**Extrait choisi**
———

IV. LA RÉDUCTION DU PATRIMOINE NET DES ADMINISTRATIONS PUBLIQUES AURAIT SERVI À FINANCER DES DÉPENSES DE FONCTIONNEMENT ET DE TRANSFERT
Le poids dans le PIB des actifs financiers et non financiers détenus par les administrations publiques sont restés quasiment stables depuis 1980. La croissance rapide de la dette publique brute ne s'explique donc pas par un rôle accru des administrations publiques en tant qu'actionnaire, intermédiaire financier ou investisseur physique. Par déduction, la diminution de la valeur nette du patrimoine des administrations publiques semble avoir servi à financer des dépenses de fonctionnement et de transfert.
A. L'INTÉRÊT D'UNE ANALYSE EN TERMES DE COMPTES DE PATRIMOINE
L'attention portée à l'évolution de la
dette
brute s'explique par la grande disponibilité de ce concept, qui permet
de comparer sur une base commune le poids de l'endettement public dans les
différents pays, et d'évaluer à travers celui-ci
l'évolution de leur solvabilité.
Néanmoins, cette analyse présente certaines limites, car elle ne
permet pas de prendre en compte explicitement l'impact de la politique
budgétaire sur l'évolution des actifs physiques et financiers des
administrations. Or, ceux-ci sont eux-mêmes générateurs de
revenus budgétaires qu'il convient de prendre en compte, qu'il soient
directs (revenus de la propriété et de l'entreprise :
intérêts, dividendes versés par les entreprises publiques,
revenus de la terre et des actifs incorporels, etc ...) ou indirects, comme par
exemple l'impact des infrastructures routières et portuaires sur
l'activité économique et donc sur l'assiette des recettes
fiscales.
Ainsi, un accroissement de la dette publique ne se traduit pas
nécessairement par une dégradation de la solvabilité
à long terme des administrations. Une augmentation de la dette servant
à financer l'acquisition d'un actif (financier ou physique) de rendement
actualisé net positif ne dégrade pas la solvabilité des
APU. Le patrimoine net des administrations (actifs - passifs) devrait
même augmenter à terme.

———

**Données affichées**

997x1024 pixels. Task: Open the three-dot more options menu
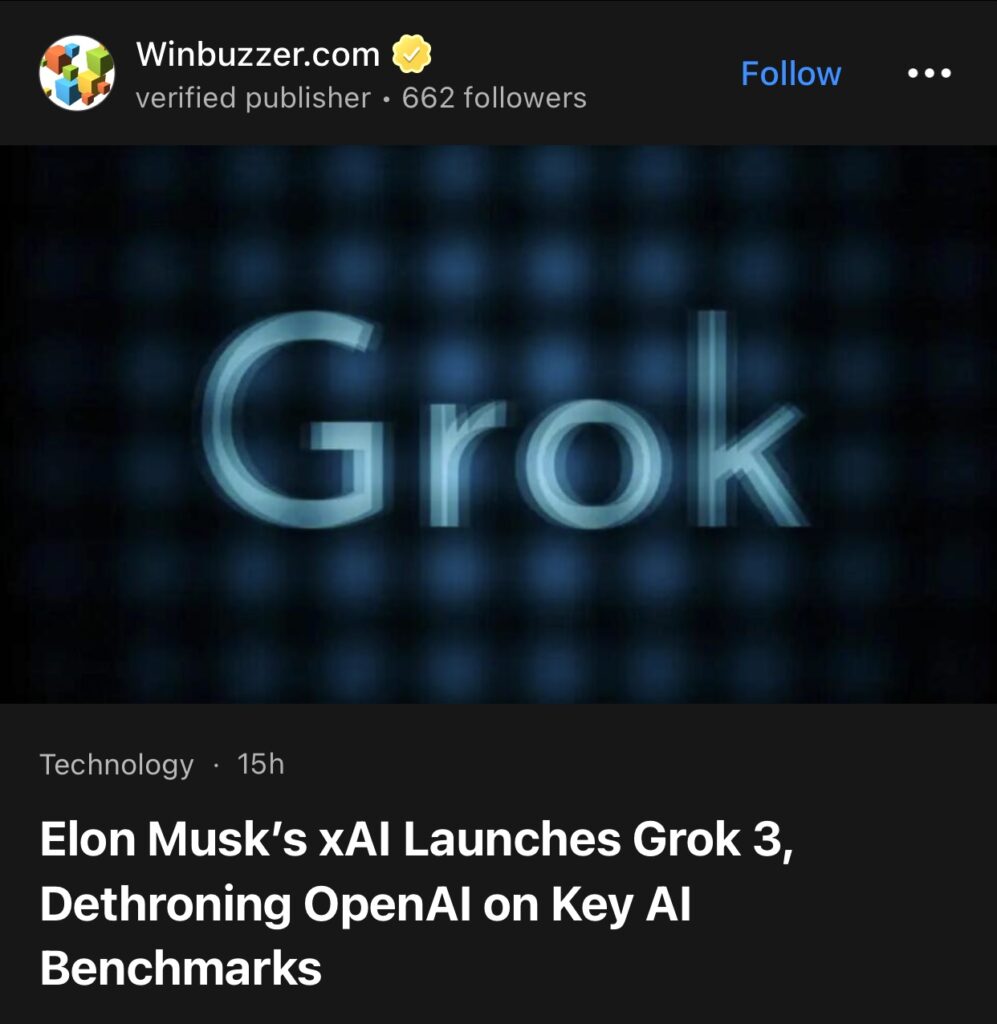pyautogui.click(x=929, y=72)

———

**Tâches à faire**
1. Répondez à ces questions sur l'extrait :
(a) Depuis quelle année le poids dans le PIB des actifs détenus par les administrations publiques est-il resté quasiment stable ?
(b) Quels types d'infrastructures sont cités pour illustrer les revenus indirects ?
(c) Comment le patrimoine net des administrations est-il défini ?
2. Modifiez la partie de l'extrait qui commence par « Ainsi, un accroissement » et se termine par « augmenter à terme. » en remplaçant « solvabilité » par « soutenabilité ».

**Corrigé**
1.
(a) Depuis 1980.
(b) Les infrastructures routières et portuaires.
(c) Actifs - passifs.

2.
Ainsi, un accroissement de la dette publique ne se traduit pas
nécessairement par une dégradation de la soutenabilité
à long terme des administrations. Une augmentation de la dette servant
à financer l'acquisition d'un actif (financier ou physique) de rendement
actualisé net positif ne dégrade pas la soutenabilité des
APU. Le patrimoine net des administrations (actifs - passifs) devrait
même augmenter à terme.